AGFC looks into spear hunting

Arkansans might be allowed to hunt whitetailed deer with spears in the future.

Bill Jones of Little Rock, a member of the Arkansas Game and Fish Commission, introduced the topic Wednesday during the commission's monthly committee meetings in Little Rock. He believes the commission should consider allowing spears as legal weapons to take deer.

"Arkansas is the Natural State, and nothing is more natural and more native than hunting with a spear," Jones said. "Most of the people in here are bow hunters. Spear hunting is the same thing, maybe even better. We need to look at it because we're always looking for opportunities for youth. It's amazing the direction we can go. We'd be one of the nation's leaders."

Jones's remarks prefaced a presentation by Tim Wells, an Illinois native and avid spear hunter. His YouTube channel has 1.3 million subscribers, most of which are younger than age 30. That nugget made the commission take notice more than anything else Wells said, and he said plenty.

Currently, Nebraska is the only state in the Lower 48 that allows spears for deer hunting statewide. Spears are legal for all game in Alaska. You can hunt exotic ungulates with spears in Texas and Hawaii. Alabama allowed spears for deer hunting for about 20 years but then banned them for deer hunting in 2018. You can hunt feral hogs with spears in Arkansas, said Brad Young, the Game and Fish Commission's chief of enforcement.

Wells was a champion javelin thrower in college. He said his coach gave him his javelin after his last meet. He attached a spear head to it and killed a hog. He was hooked. He has used a spear to kill more than 350 animals worldwide, including brown bears and cape buffalo.

Throwing a javelin and throwing a spear are entirely different, Wells said.

A spear is more lethal than bullets and arrows, Wells said, because the diameter of the cutting surface causes catastrophic hemorrhaging, regardless of shot placement.

"The reason I feel like I have great success is because animals that you spear die very quickly," Wells said. "The spearhead has a big cutting diameter.

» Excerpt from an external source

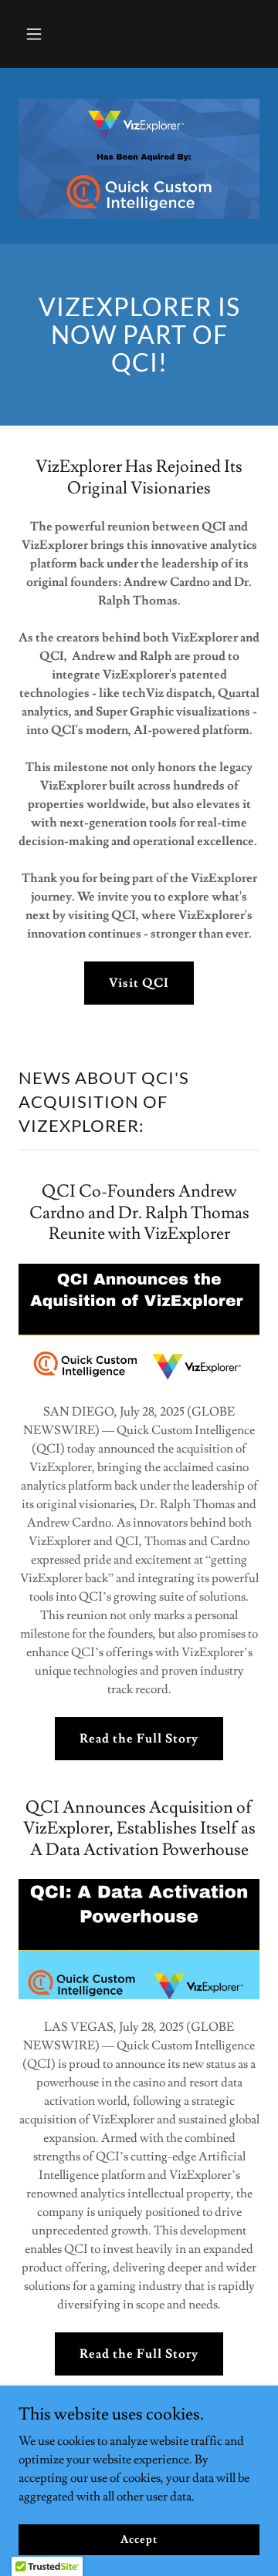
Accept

It makes a huge wound channel. Blood loss is extreme. It leaves a greater trail."

An arrow broadhead, in comparison, has a small diameter. Marginal shots wound and maim animals and often cause delayed mortality. Often, hunters do not recover poorly shot animals.

Animals hit with a spear die quickly and within a short distance, Wells said.

"A spear is a long instrument that acts as a lever," Wells said. "Seventy-five percent of the time when I spear an animal, it stays in the animal. Let's say I make a poor throw. When he takes off running, this lever goes to work on him."

The motion of running causes the lever to oscillate, which amplifies and intensifies the cutting action.

"It is brutal in terms of quickness of death," Wells said. "It's bloody, and it's fast. When I hunt with a spear, I put a camera and timer on it. Most animals that I spear are dead in 30 seconds or less. Sometimes much less. With a bow and arrow, it can take 30 or 35 minutes for an animal to die.

"My friends and I always recover animals no matter where we hit them," Wells continued. "Is it accurate enough? Is it humane? It's more effective than any weapon I use. I would never say anything against bowhunting or rifle hunting, but that's the way it is."

If hunting from the ground, 10 yards is about the maximum range for a spear throw, Wells said. Five yards is the gold standard.

"That's giving that animal all the chance it needs to get away," Wells said. "You can smell their breath. You can hear them breathe. You can see the white in their eyes. If you can hear them breathing, if you can smell their breath, you're in the (kill) zone."

As with bows and guns, the most effective way to hunt deer with a spear is from an elevated stand, Wells said. Deer have thin skin and light frames, so it doesn't take much force to pierce a deer with a spear. Wells said that merely dropping a spear directly onto a deer is sufficient to kill it. It takes some force to kill a hog, he added.